EXERCISE INSTRUCTIONS » Exact reproductions of all the entries, please, and no pictures.

Start of DATA TO PROCESS

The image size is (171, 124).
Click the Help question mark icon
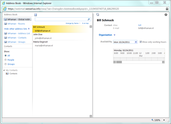point(166,15)
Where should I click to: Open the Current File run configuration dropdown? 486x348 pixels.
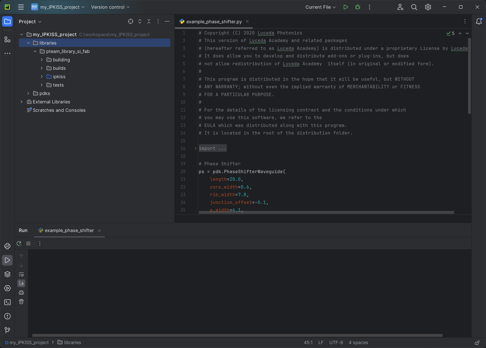coord(320,7)
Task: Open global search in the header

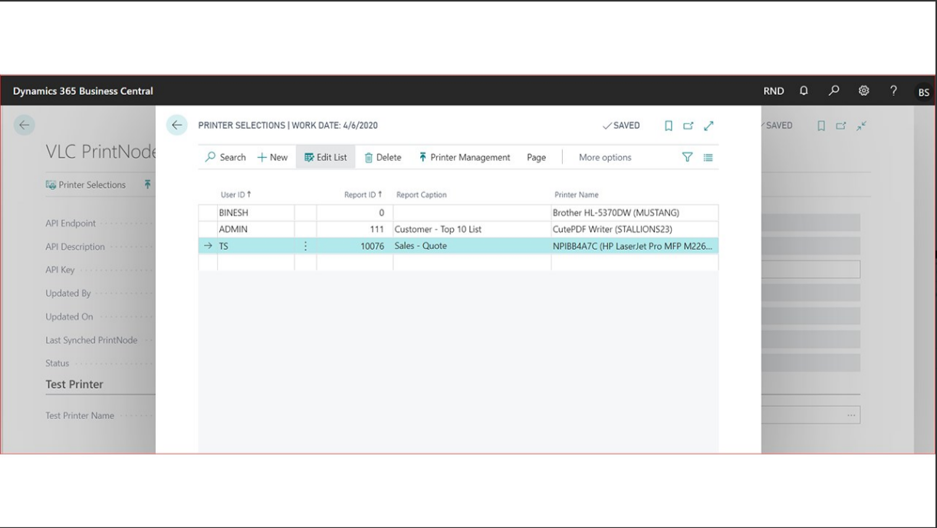Action: click(832, 90)
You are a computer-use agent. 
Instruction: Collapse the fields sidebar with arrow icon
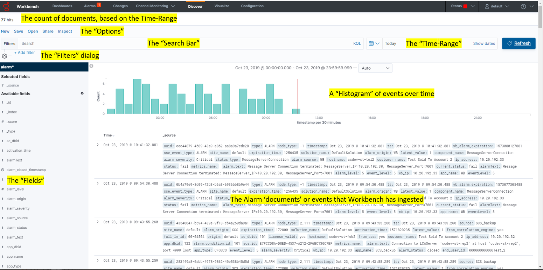[x=91, y=66]
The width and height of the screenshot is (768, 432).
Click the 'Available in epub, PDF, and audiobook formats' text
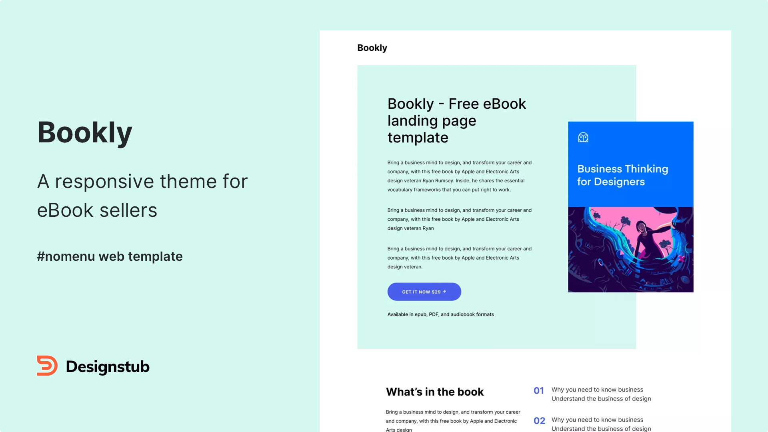pyautogui.click(x=440, y=314)
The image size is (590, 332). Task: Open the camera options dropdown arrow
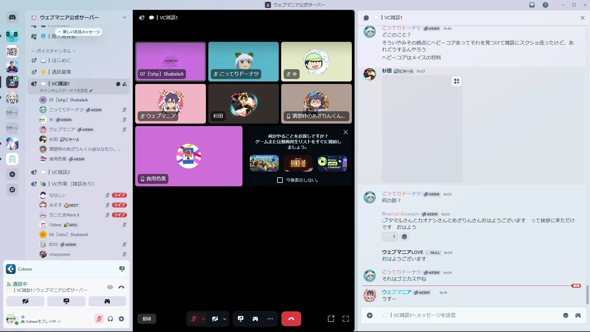[x=225, y=319]
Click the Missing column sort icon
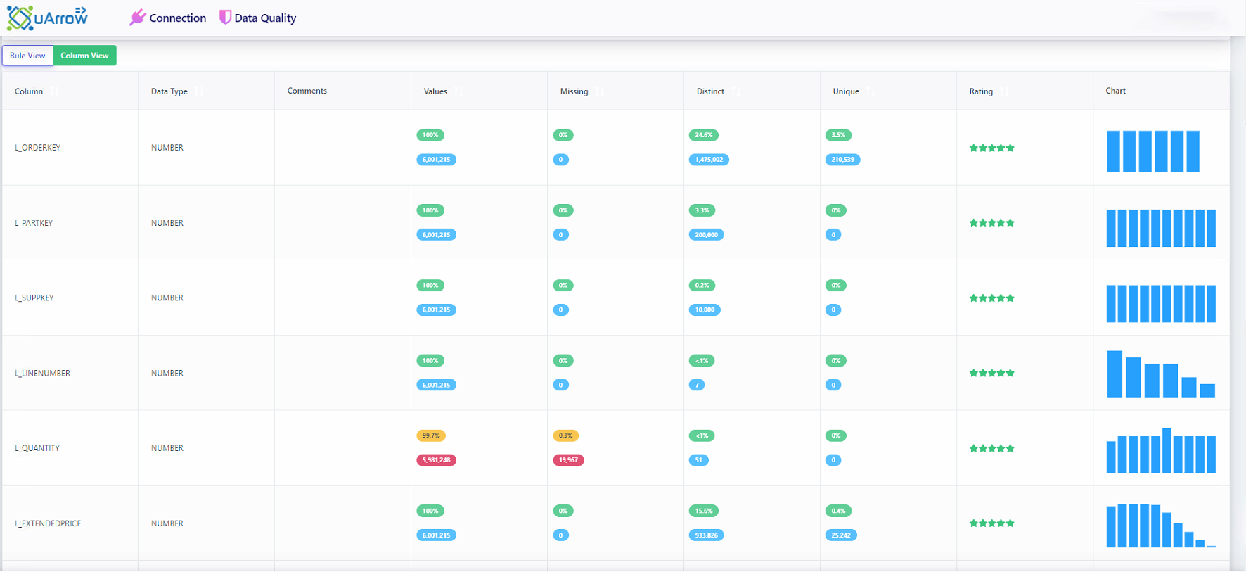 pyautogui.click(x=600, y=91)
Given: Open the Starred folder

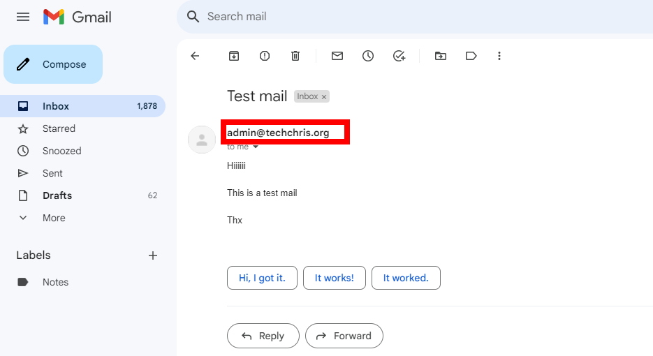Looking at the screenshot, I should (59, 128).
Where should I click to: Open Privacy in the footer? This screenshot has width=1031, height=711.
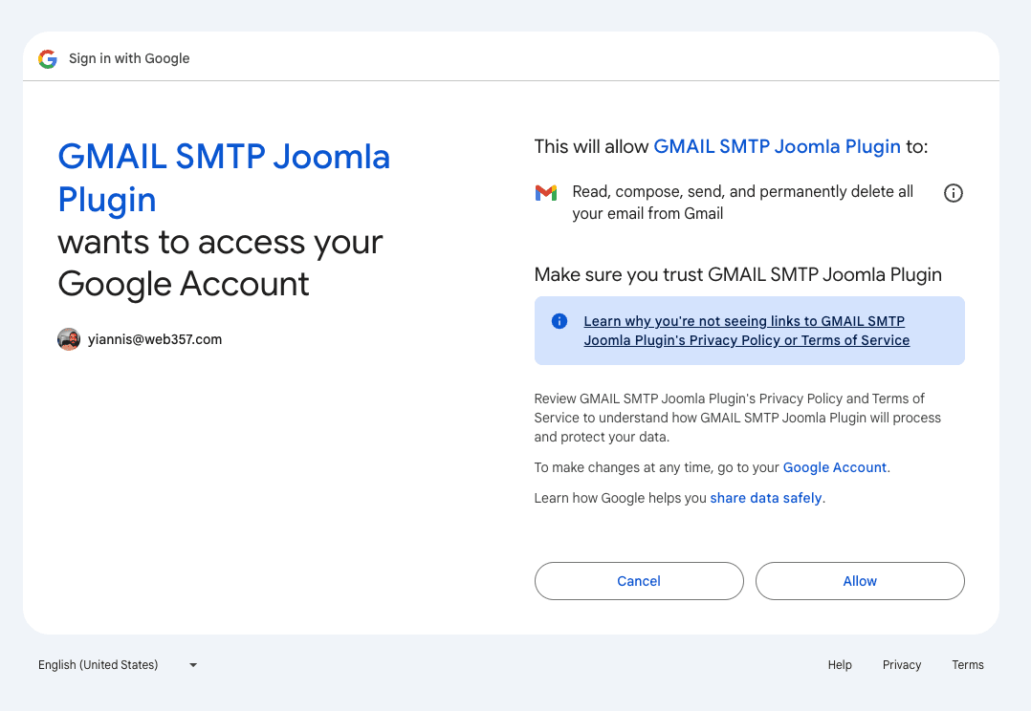[x=902, y=665]
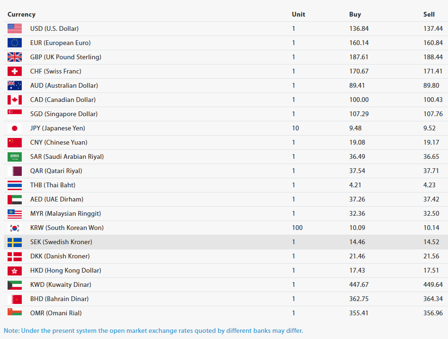The height and width of the screenshot is (339, 448).
Task: Select the UK flag icon
Action: (15, 57)
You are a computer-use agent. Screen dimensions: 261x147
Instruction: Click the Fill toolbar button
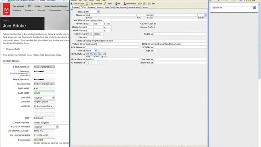pyautogui.click(x=118, y=4)
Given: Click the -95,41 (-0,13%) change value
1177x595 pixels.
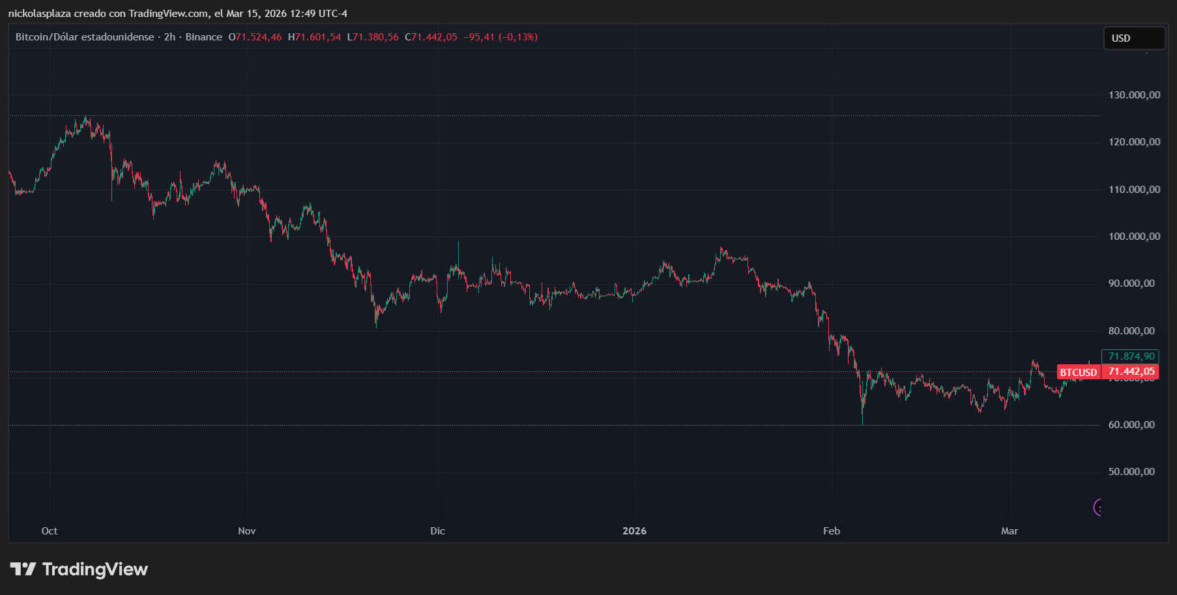Looking at the screenshot, I should click(501, 37).
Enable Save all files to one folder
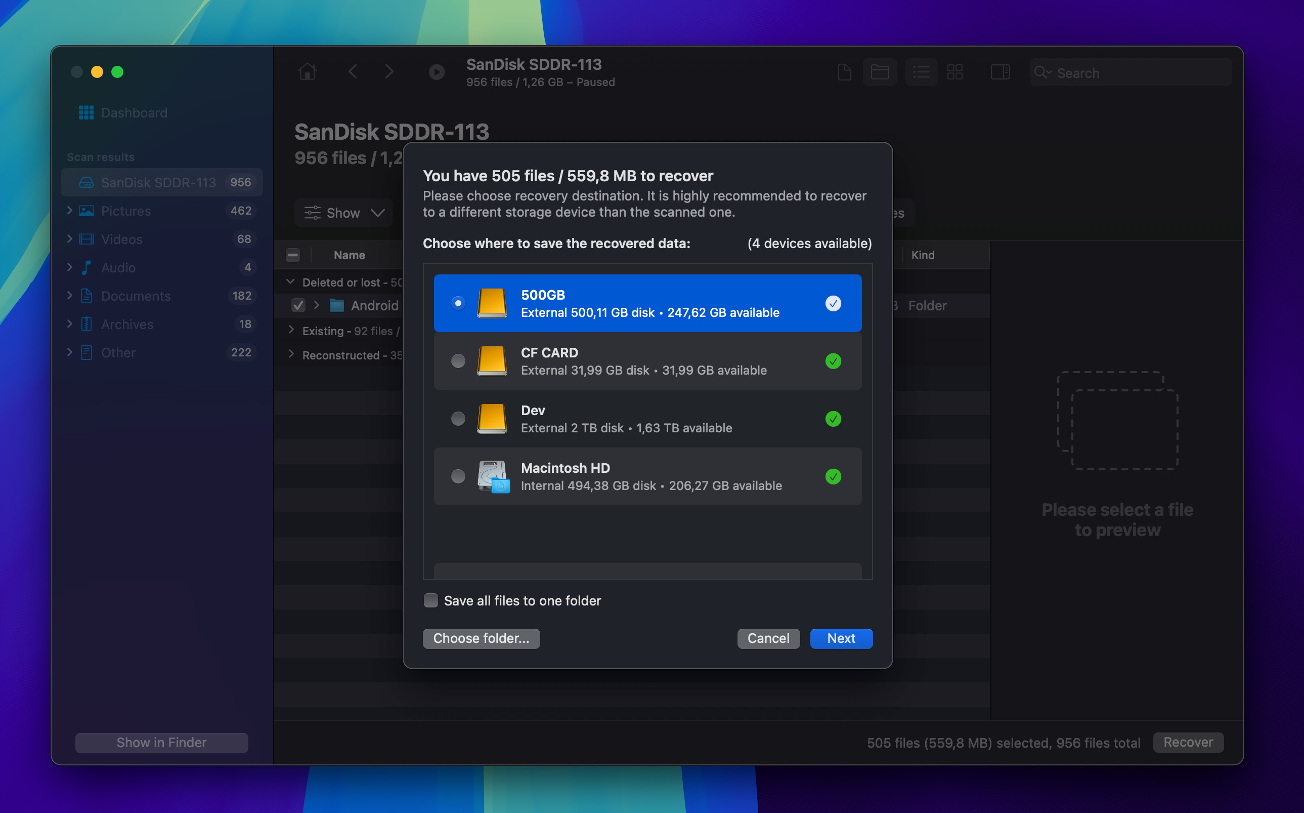Screen dimensions: 1304x813 point(430,601)
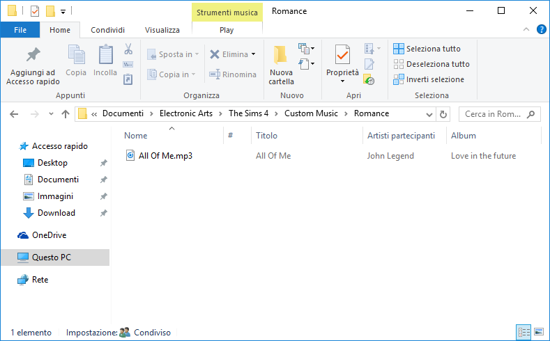
Task: Open the File menu
Action: pos(20,30)
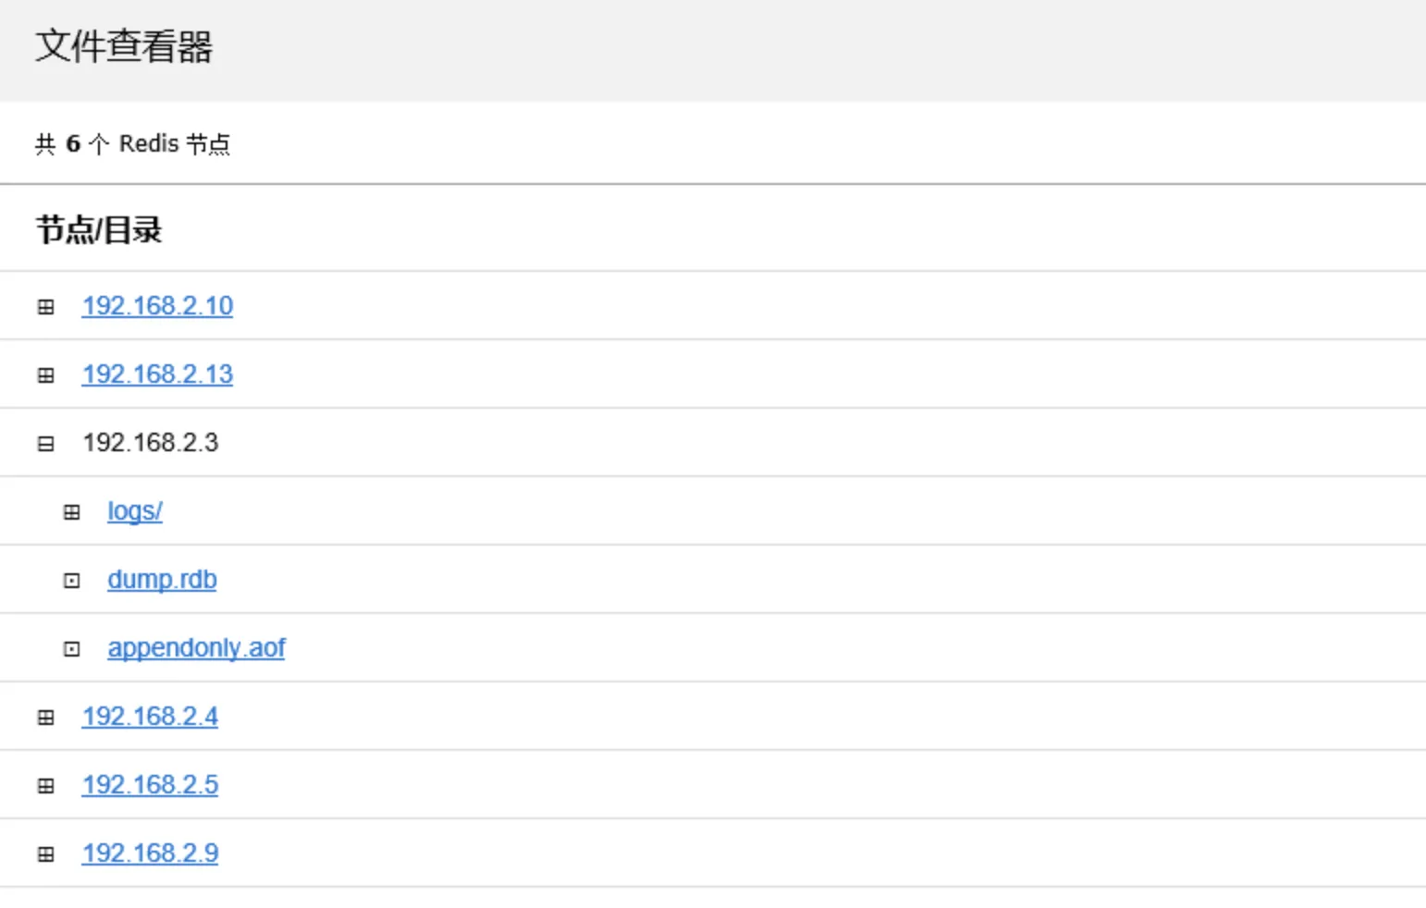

End of DATA TO PROCESS

RESULT OF THIS TASK »
The image size is (171, 124).
Click the Help question mark icon
point(166,15)
Where should I click to: Open the Current File run configuration dropdown? 486x348 pixels.
coord(320,7)
Task: Open global search in the header

Action: click(832, 90)
You are a computer-use agent. 
Instruction: Collapse the fields sidebar with arrow icon
[x=91, y=66]
The width and height of the screenshot is (768, 432).
Click the 'Available in epub, PDF, and audiobook formats' text
pyautogui.click(x=440, y=314)
The image size is (590, 332). Task: Open the camera options dropdown arrow
[x=225, y=319]
Click the Missing column sort icon
 pyautogui.click(x=600, y=91)
Given: Open the Starred folder

Looking at the screenshot, I should (59, 128).
Where should I click to: Open Privacy in the footer? This screenshot has width=1031, height=711.
[x=902, y=665]
The height and width of the screenshot is (339, 448).
Task: Select the UK flag icon
Action: (15, 57)
You are a computer-use agent. Screen dimensions: 261x147
Instruction: Click the Fill toolbar button
pyautogui.click(x=118, y=4)
Given: Click the -95,41 (-0,13%) change value
1177x595 pixels.
Looking at the screenshot, I should click(501, 37).
Enable Save all files to one folder
Screen dimensions: 1304x813 point(430,601)
Task: Open the File menu
Action: pos(20,30)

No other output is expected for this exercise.